This is the future of Dink
It turns out that what I was talking about here already exists, more or less. Go to RPG JS and click 'Try the game'. You need a fast and modern browser to play (e.g., Google Chrome).
Wouldn't this be a great future for Dink Smallwood? You visit a website, on your PC or tablet device and you can play Dink Smallwood online. Additionally, you can play many D-Mods online as well and it stores your progress offline.
Wouldn't this be a great future for Dink Smallwood? You visit a website, on your PC or tablet device and you can play Dink Smallwood online. Additionally, you can play many D-Mods online as well and it stores your progress offline.
Medals for every Dmod
I can see the potential, but I don't really want to play Dink on my browser. It's that much less immersive when you can just alt+tab out of the game, it stops working if your internet connection crashes, etc.
I am impressed by how easy it is to just jump into that game, though. This kind of ease would be splendid for a multiplayer game, or for sampling a dmod to see if you even want to play it. I would still want to download dmods and play them on my computer proper, though.
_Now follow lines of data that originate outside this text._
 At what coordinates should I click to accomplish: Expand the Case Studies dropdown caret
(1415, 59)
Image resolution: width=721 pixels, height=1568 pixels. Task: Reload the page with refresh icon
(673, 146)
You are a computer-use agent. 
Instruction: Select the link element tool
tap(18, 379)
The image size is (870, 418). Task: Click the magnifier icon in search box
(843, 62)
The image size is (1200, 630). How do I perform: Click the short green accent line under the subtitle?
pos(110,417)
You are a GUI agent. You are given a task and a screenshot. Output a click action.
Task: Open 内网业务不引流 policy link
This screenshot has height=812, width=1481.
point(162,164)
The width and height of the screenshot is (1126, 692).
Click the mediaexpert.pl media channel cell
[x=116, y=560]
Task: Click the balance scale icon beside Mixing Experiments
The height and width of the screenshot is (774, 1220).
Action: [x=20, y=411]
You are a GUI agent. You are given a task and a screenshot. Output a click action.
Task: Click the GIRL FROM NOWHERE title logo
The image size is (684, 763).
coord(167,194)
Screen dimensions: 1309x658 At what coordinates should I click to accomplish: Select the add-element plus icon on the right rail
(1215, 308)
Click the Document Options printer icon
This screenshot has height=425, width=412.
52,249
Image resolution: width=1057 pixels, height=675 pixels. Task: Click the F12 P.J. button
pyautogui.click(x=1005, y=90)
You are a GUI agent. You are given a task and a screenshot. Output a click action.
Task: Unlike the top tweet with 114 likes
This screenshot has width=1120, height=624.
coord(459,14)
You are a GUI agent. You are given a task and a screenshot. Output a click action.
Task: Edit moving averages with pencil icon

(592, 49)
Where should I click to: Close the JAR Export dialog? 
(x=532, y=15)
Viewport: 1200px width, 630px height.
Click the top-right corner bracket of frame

EDIT: Oh, achievements... The more games I play with this "feature", the more passionately I'm starting to hate it.
I am impressed by how easy it is to just jump into that game, though. This kind of ease would be splendid for a multiplayer game, or for sampling a dmod to see if you even want to play it. I would still want to download dmods and play them on my computer proper, though.
EDIT: Oh, achievements... The more games I play with this "feature", the more passionately I'm starting to hate it.
I can see the potential, but I don't really want to play Dink on my browser. It's that much less immersive when you can just alt+tab out of the game, it stops working if your internet connection crashes, etc.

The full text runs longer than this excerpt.